چكيده به لاتين
In fault localization process, the presence of a statement in faulty execution could be affected by the errors in other statements. The Fault Localization must to be investigated from a causal point of view, because statistical correlation between a statement and the Incorrect output can indicate the existence of a causal relationship between the two. Based on the previous research on causal-statistical analysis for estimating fault suspiciousness of a statement, a regression model for each statement from the program has been created. These methods have a high computational overhead and a high capacity memory, which makes them not scalable. Therefore, in order to reduce the cost of analysis, the causal-statistical inference be done solely on a small subset of the program statements.

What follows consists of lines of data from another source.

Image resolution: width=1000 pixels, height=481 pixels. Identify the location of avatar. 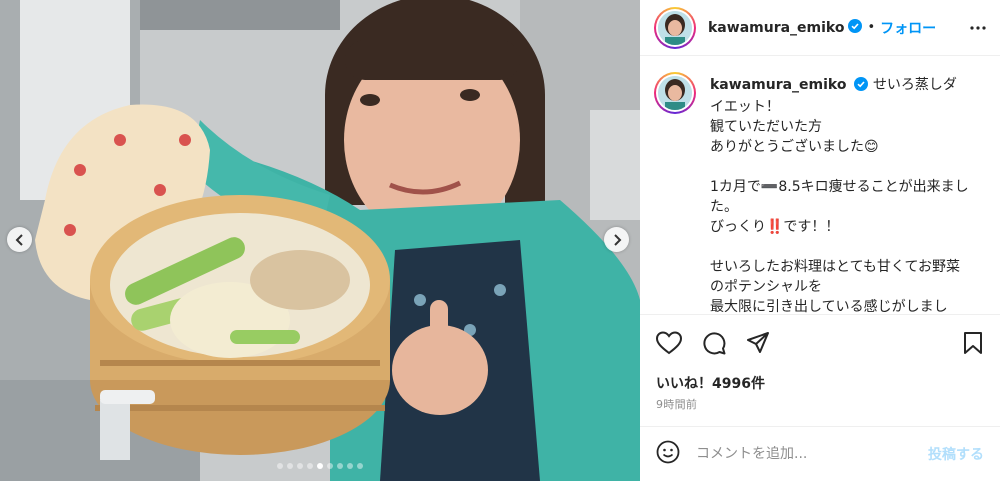
(675, 28).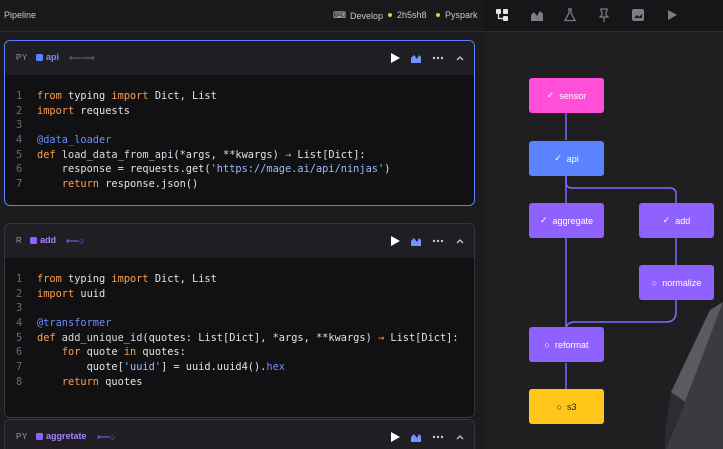  What do you see at coordinates (572, 158) in the screenshot?
I see `node-label: api` at bounding box center [572, 158].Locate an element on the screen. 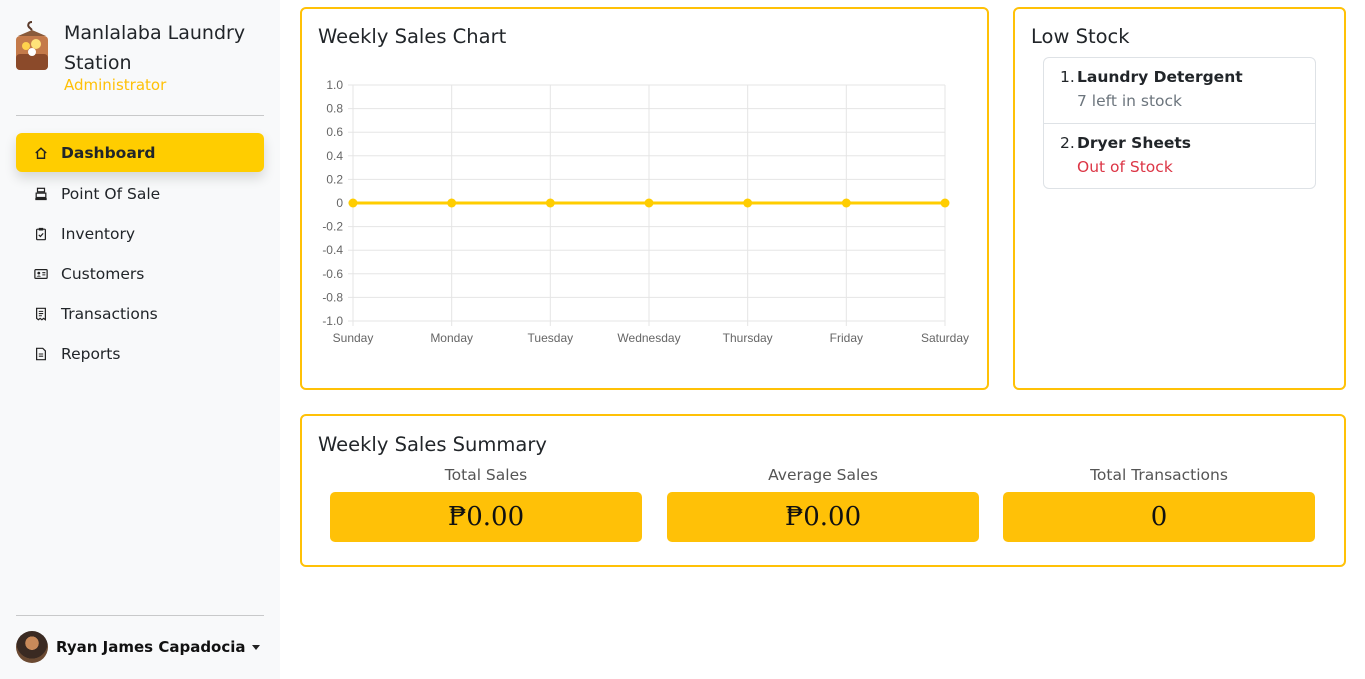 This screenshot has height=679, width=1365. sidebar-item-point-of-sale: Point Of Sale is located at coordinates (140, 194).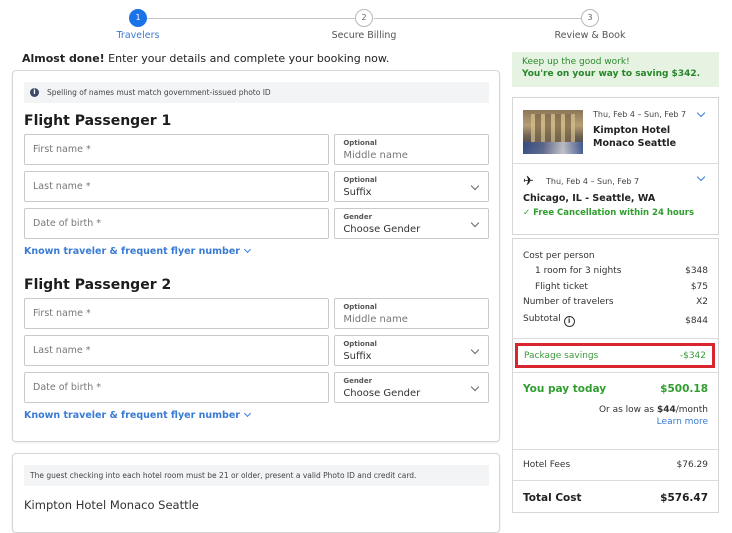 The width and height of the screenshot is (732, 533). Describe the element at coordinates (262, 251) in the screenshot. I see `passenger-1-known-traveler-link: Known traveler & frequent flyer number` at that location.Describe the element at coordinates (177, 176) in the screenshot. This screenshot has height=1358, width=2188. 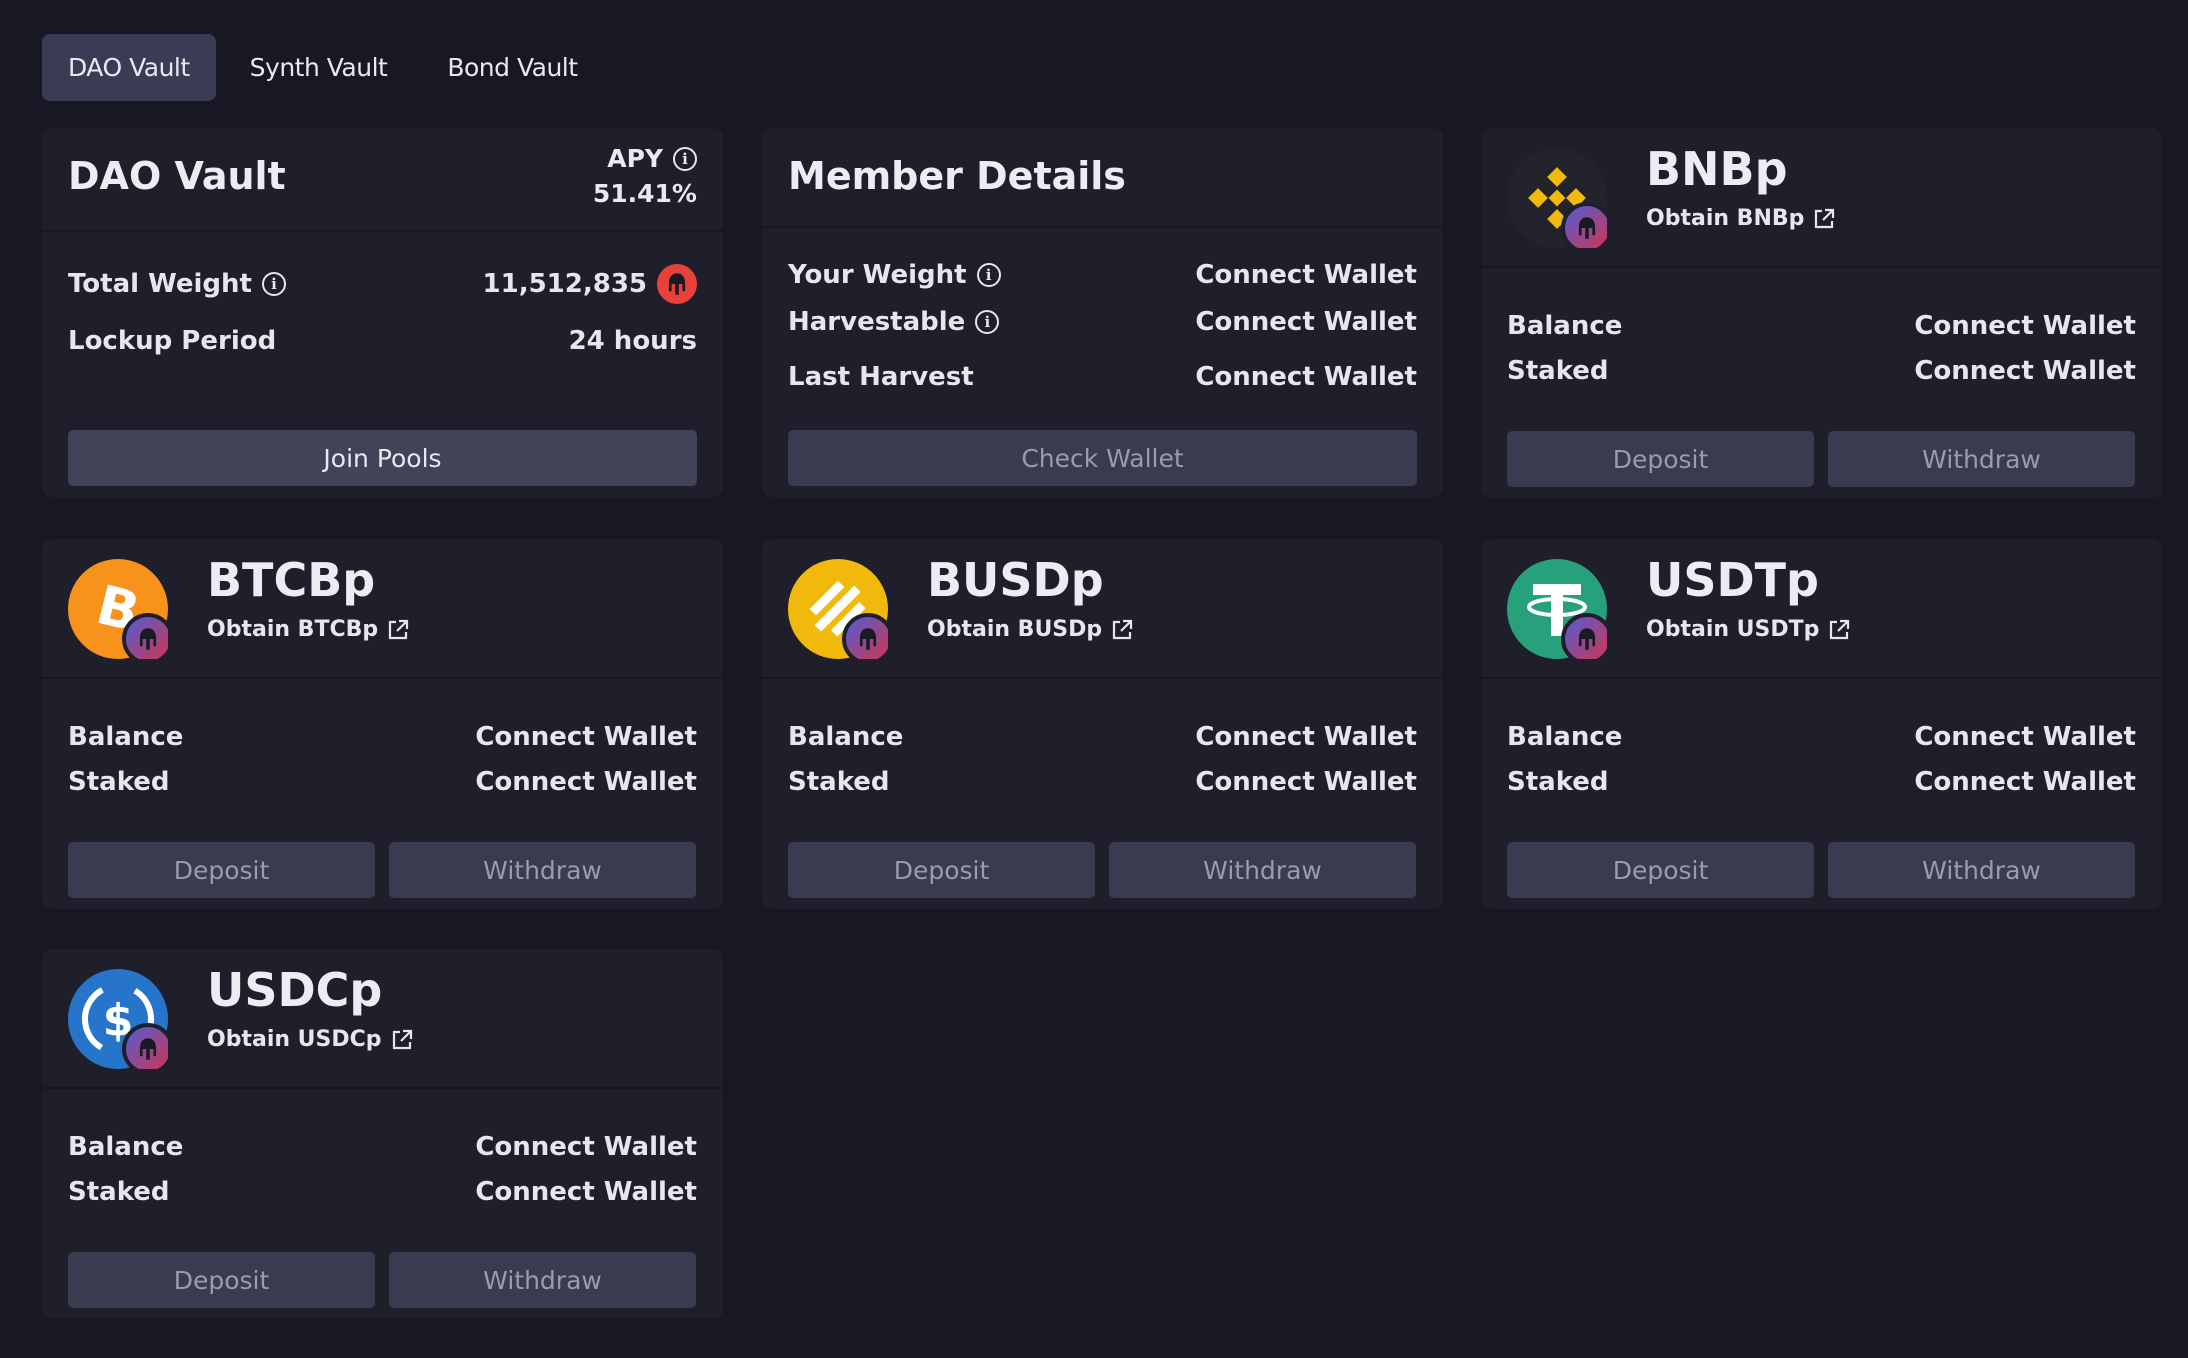
I see `dao-vault-title: DAO Vault` at that location.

In this thesis, we first specify the range of fault suspiciousness of a statement in the form of an execution branch. For this purpose, we negate conditions of faulty execution path from end to beginning, and t we generate test data using the Z3 solver for the path. Then we execute the program again in the form of a concolic execution with test data. Thus, depending on the pass or fail the program execution, we determine which branch is fault suspiciousness. In this way, we minimize the range of statement for applying the causal-statistical approach. In fact, for the first time, we have convert the problem of automatically fault localization into three sub-steps, finding the faulty execution path, finding the faulty branch and finally finding the fault suspiciousness of a statement in the faulty branch. In this approach, Test data is generated purposefully and with the least possible amount to determine the faulty branch and then the fault suspiciousness of a statement within the faulty branch. In this way, we were able to eliminate for the first time the problem of dependence of statistical approach on test data.
The proposed approach, TD-CAFL, was examined on Defects4j test suite. To show the degree of improvement of the approche, we have used common criteria such as the number of statements examined and the accuracy of the fault localization. The results show that the proposed approach performs better in terms of selected evaluation criteria compared to other related strategies. Finally, we showed that the use of causal-statistical analysis along with the proposed approach will increase the accuracy of fault localization.